Two American swimmers were pulled off an airplane, their passports confiscated, and were held by Rio de Janeiro police for four hours, as everyone tries to get to the bottom of what in the hell is going on, and what happened early Sunday morning when four swimmers claimed they were robbed at gunpoint. We’re reaching full-on scandal levels here, and meanwhile Ryan Lochte, (in this sense at least) the smartest of the four, got himself the heck out of Brazil days ago.
Jack Conger and Gunnar Bentz (above) were removed from their plane last night and detained in the expectation that they would give police more details about the alleged robbery on Sunday. The two were definitely eager to leave—Bentz was at the airport at 4 p.m., according to a USA Today reporter who spoke to him by phone, more than five hours before his flight was scheduled to depart.
O Globo reports the pair were more than four hours in a police station at the airport, but did not talk with police. An attorney representing them criticized the seizing of their passports, which he said made it unclear whether they were being considered witnesses or suspects, and advised them not to answer any questions until their status was cleared up.
Police did not find a third swimmer, James Feigen, who was scheduled to be on the same flight as Conger and Bentz. In an interview with USA Today last night, Feigen said he was still in Rio and intends to cooperate with authorities.
Ryan Lochte, meanwhile, is back home—he got out of the country on Tuesday, before all this shit started to hit the fan. He spoke by phone to NBC’s Matt Lauer yesterday, and in an odd, compelling bit of TV, Lauer described their conversation to Bob Costas on last night’s Olympic broadcast.
Lauer said the medal-winning swimmer “softened” or “stepped back” elements of his story, including details of how his alleged attackers approached Lochte’s taxi. Lochte initially said the robbers, posing as police, pulled the taxi over, but he told Lauer that the taxi had stopped at a gas station so the swimmers could use the bathroom. When they returned to the taxi and asked the driver to leave, Lochte said, the driver didn’t respond, and the swimmers were subsequently accosted.
Lochte also told Lauer that the gun was “pointed in my direction,” which differs from his original characterization of the gun being put to his head.

*JOB*.
Please continue the story about the American swimmers in Rio from the point where it stops. The records that follow are separate material and have no connection to the swimmers story above.

*DATA ROWS*.
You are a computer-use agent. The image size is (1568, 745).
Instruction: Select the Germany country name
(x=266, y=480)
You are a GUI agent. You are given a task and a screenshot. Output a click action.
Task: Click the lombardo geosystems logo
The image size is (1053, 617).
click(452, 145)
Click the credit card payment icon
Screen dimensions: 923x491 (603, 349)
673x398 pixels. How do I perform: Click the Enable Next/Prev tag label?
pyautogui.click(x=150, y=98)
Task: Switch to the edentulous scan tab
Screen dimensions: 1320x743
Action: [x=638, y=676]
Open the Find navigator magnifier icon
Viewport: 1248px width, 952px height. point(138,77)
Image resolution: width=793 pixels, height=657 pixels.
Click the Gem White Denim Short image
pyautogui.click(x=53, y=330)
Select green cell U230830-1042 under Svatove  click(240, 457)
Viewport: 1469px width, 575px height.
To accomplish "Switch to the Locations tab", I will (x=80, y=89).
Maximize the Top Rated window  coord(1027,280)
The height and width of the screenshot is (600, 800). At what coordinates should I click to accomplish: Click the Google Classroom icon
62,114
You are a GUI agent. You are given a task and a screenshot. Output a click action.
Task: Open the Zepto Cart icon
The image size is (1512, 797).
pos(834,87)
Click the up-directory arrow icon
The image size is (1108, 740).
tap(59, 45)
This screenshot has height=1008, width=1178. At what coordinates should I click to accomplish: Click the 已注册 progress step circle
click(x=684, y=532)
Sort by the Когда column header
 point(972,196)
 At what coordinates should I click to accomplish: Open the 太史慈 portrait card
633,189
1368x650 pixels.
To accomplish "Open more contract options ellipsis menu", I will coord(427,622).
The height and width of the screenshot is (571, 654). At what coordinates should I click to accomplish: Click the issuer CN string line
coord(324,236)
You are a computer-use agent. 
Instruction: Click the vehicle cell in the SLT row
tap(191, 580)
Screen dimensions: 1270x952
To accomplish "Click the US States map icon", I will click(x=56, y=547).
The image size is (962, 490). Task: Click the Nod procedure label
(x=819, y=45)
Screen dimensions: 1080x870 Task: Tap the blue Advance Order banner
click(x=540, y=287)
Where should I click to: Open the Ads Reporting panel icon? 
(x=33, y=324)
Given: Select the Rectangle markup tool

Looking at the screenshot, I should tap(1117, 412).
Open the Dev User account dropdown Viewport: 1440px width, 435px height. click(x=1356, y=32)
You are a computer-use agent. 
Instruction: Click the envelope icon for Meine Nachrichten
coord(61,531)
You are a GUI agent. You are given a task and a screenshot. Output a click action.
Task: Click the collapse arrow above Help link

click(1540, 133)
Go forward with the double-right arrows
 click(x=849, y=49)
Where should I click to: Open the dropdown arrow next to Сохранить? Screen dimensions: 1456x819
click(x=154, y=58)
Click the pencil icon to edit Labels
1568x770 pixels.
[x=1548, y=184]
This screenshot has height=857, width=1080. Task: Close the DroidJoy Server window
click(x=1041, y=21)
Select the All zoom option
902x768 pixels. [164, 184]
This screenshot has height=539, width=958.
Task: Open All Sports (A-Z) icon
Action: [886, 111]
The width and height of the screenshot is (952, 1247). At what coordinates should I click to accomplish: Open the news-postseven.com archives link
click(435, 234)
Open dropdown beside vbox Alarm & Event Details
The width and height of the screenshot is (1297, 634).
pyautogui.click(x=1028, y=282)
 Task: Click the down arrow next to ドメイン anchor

*TASK OUTPUT*.
Lauer said Lochte insisted they were victims of a crime, strongly denied that the robbery story was a cover story for anything else, and blamed the trauma of the hold-up for any inconsistencies in his story.
It was those inconsistencies, along with a lack of specifics offered by the alleged victims, that led a judge to order the swimmers in for more questioning. (Lochte and Feigen had previously given their accounts to the FBI, the U.S. State Department, USOC security, and Rio tourist police—Conger and Bentz, as far as we know, haven’t formally spoken to authorities.) The judge also cited surveillance video of the foursome arriving back at the Olympic village, in which she said they looked unconcerned and even joking around. The Daily Mail has obtained that video:
There is a lot going on here, and it’s all very messy, and by this point everyone has their own suppositions—we’re being emailed reports of the (entirely uninformed) rumors circulating around Rio, and they’re exactly what you think they might be—but the important thing to remember is that we never would have heard a word about this if Ryan Lochte hadn’t told his mother. Lochte said they didn’t initially report the robbery “because we were afraid we’d get in trouble,” and it was only after Lochte’s mother talked to the media that the IOC, USOC, and police got involved. Ryan Lochte talked to his mom and started an international incident.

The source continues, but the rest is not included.